(Beginning of RECORDS SUPPLIED)

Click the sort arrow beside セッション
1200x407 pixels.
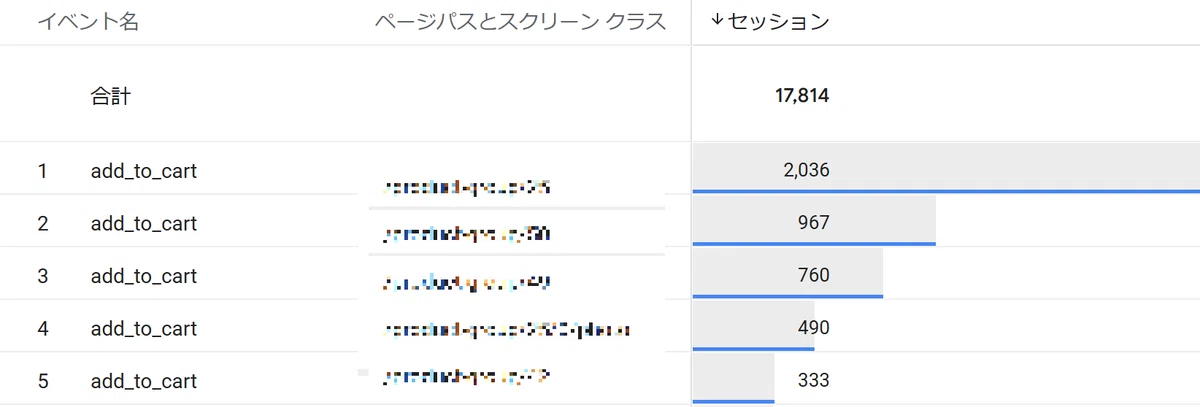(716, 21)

(End of RECORDS SUPPLIED)
(Beginning of RECORDS SUPPLIED)

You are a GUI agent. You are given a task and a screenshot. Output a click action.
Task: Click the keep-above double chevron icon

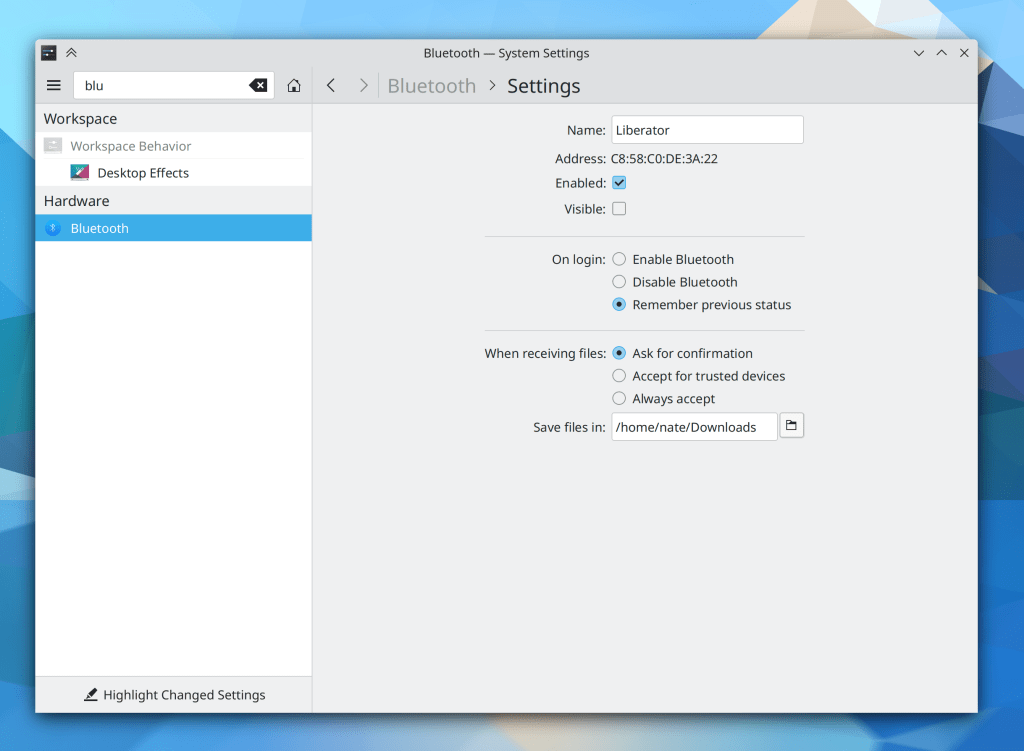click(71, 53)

(End of RECORDS SUPPLIED)
(Beginning of RECORDS SUPPLIED)

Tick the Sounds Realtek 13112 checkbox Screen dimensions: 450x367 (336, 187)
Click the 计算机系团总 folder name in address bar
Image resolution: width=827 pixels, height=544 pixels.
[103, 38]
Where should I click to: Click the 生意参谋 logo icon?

(End of RECORDS SUPPLIED)

■ WORK REQUEST
Within the data above, the span starting at the line containing "Tick the Sounds" and ending at the line containing "Where should I" is to be retyped exactly, with no other lines.

■ COMPLETED TASK
Tick the Sounds Realtek 13112 checkbox Screen dimensions: 450x367 (336, 187)
Click the 计算机系团总 folder name in address bar
Image resolution: width=827 pixels, height=544 pixels.
[103, 38]
Where should I click to: Click the 生意参谋 logo icon?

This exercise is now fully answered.